[Click-target data]
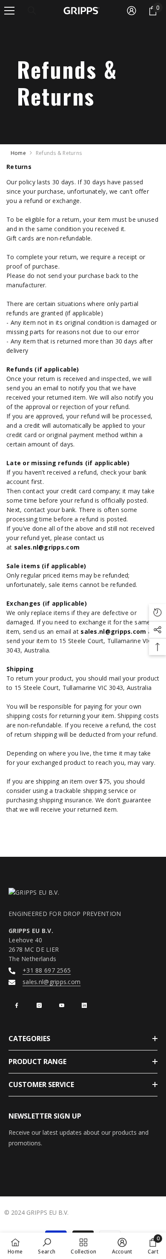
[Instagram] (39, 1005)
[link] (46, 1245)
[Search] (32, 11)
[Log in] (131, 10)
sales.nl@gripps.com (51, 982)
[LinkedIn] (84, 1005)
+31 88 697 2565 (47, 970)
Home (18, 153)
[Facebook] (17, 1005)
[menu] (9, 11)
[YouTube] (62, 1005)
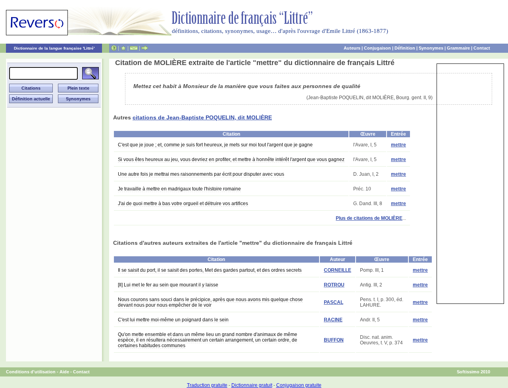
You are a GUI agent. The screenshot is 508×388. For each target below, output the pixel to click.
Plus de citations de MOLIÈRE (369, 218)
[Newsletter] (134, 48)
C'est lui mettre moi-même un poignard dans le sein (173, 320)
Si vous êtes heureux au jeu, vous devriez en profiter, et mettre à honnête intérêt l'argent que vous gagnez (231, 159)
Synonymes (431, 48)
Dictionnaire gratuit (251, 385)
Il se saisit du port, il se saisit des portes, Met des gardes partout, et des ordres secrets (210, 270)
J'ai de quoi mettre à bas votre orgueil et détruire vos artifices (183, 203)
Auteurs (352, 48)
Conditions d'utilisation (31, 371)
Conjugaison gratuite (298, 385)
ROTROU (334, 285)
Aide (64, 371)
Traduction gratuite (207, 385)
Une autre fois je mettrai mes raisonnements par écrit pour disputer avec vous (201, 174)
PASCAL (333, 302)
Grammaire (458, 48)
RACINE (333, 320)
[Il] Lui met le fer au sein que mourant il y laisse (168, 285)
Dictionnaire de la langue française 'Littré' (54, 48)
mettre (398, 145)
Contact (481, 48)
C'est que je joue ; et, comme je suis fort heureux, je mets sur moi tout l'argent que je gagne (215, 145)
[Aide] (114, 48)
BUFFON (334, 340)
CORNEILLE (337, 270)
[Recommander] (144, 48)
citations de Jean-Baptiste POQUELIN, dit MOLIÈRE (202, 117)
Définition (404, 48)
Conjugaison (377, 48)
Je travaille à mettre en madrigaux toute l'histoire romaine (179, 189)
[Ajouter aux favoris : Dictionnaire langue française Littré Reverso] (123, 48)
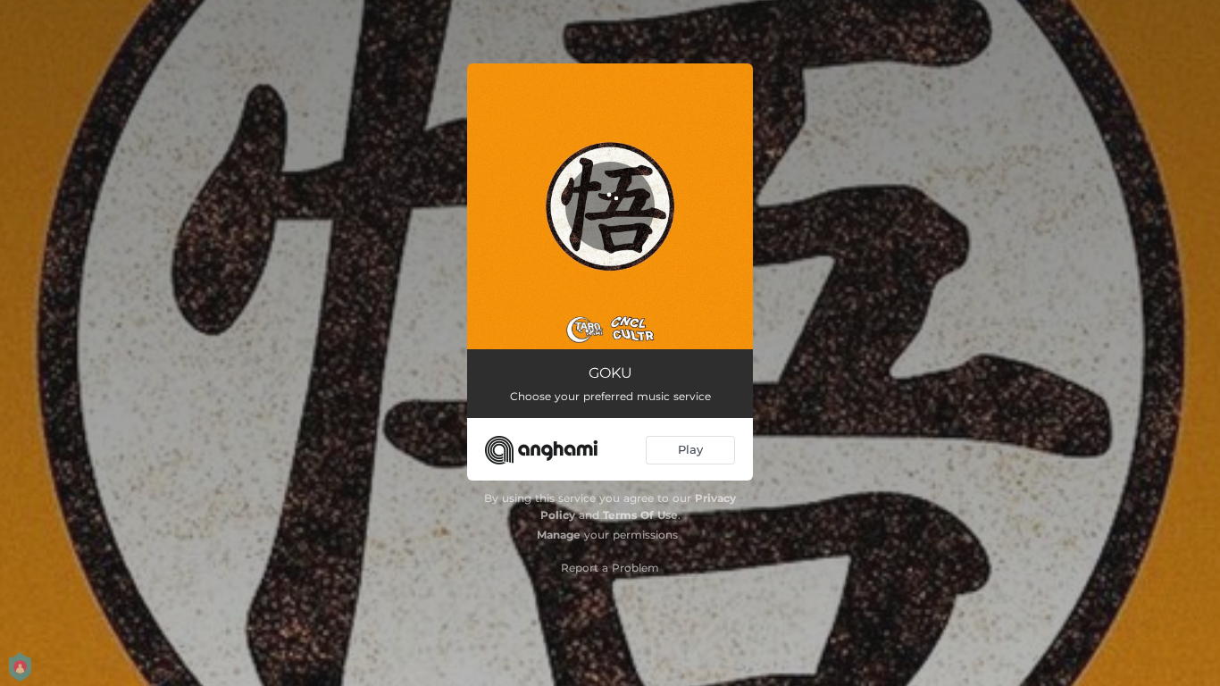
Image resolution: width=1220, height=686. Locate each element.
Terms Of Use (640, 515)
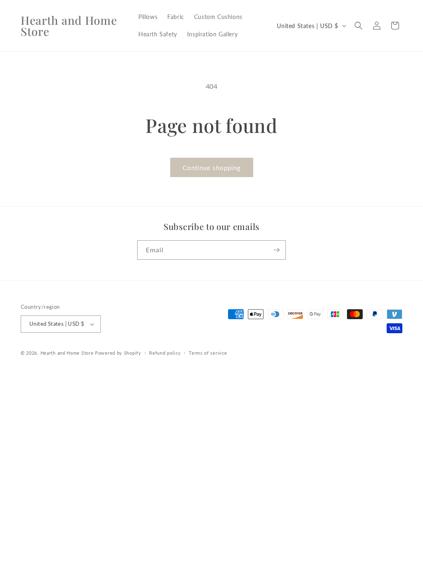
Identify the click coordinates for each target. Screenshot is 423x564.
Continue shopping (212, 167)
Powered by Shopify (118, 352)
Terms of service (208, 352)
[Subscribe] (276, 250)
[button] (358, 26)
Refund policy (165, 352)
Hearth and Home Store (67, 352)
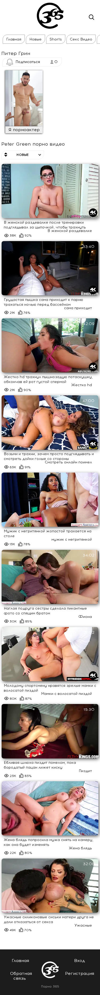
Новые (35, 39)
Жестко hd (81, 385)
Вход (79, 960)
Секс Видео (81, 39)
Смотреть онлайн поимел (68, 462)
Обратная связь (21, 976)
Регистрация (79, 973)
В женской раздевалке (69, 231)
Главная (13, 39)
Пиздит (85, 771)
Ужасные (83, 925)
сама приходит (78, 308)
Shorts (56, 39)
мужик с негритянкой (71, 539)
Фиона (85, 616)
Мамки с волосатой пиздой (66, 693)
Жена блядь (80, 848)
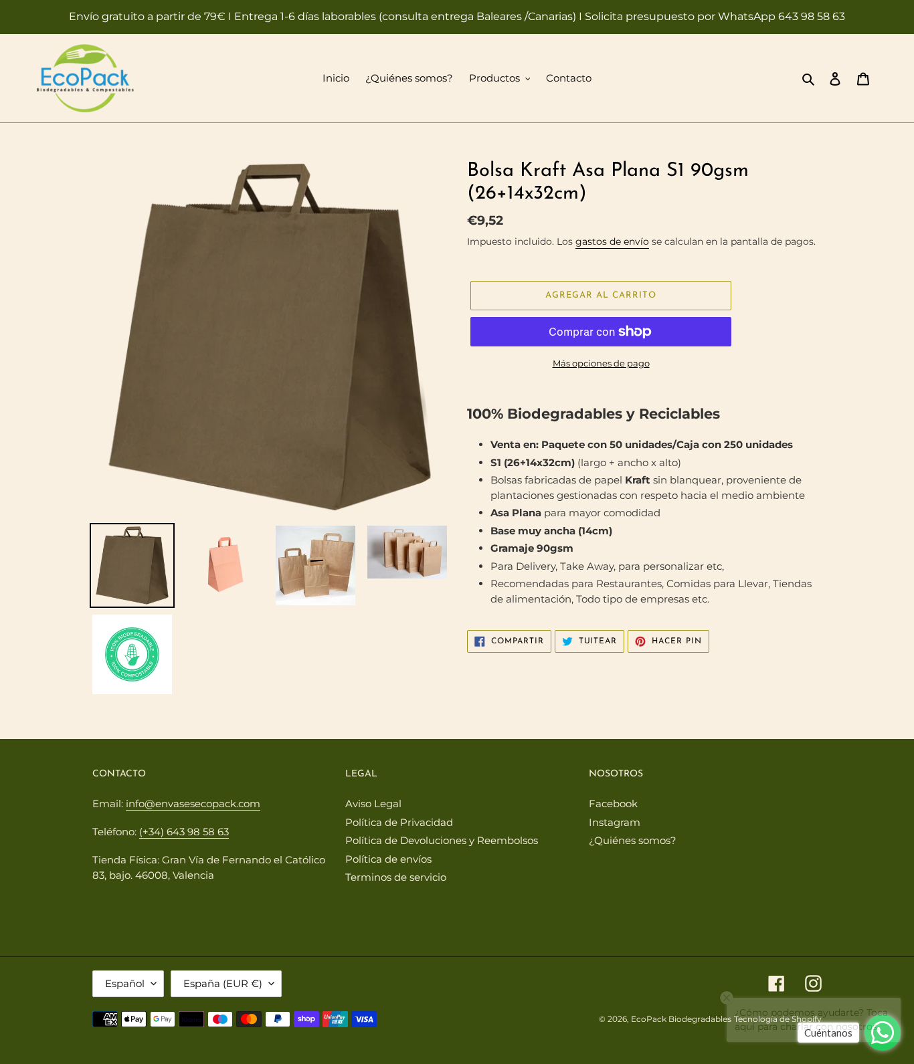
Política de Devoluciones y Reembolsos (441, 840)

• EXERCISE AIM:
Rewrite every item, starting at the line that contains "citations de Jean-Baptiste" and ending at the line that contains "[Ajouter aux favoris". Keep each item's text unchanged, and move every coordinate in the answers by -125.

• RESULT FOR THIS TASK:
citations de Jean-Baptiste POQUELIN, dit MOLIÈRE (77, -8)
Définition (279, -77)
Conjugaison (252, -77)
Je travaille à mettre en madrigaux toute l'histoire romaine (54, 64)
[Ajouter aux favoris : Dictionnaire langue française Littré Reverso] (-2, -77)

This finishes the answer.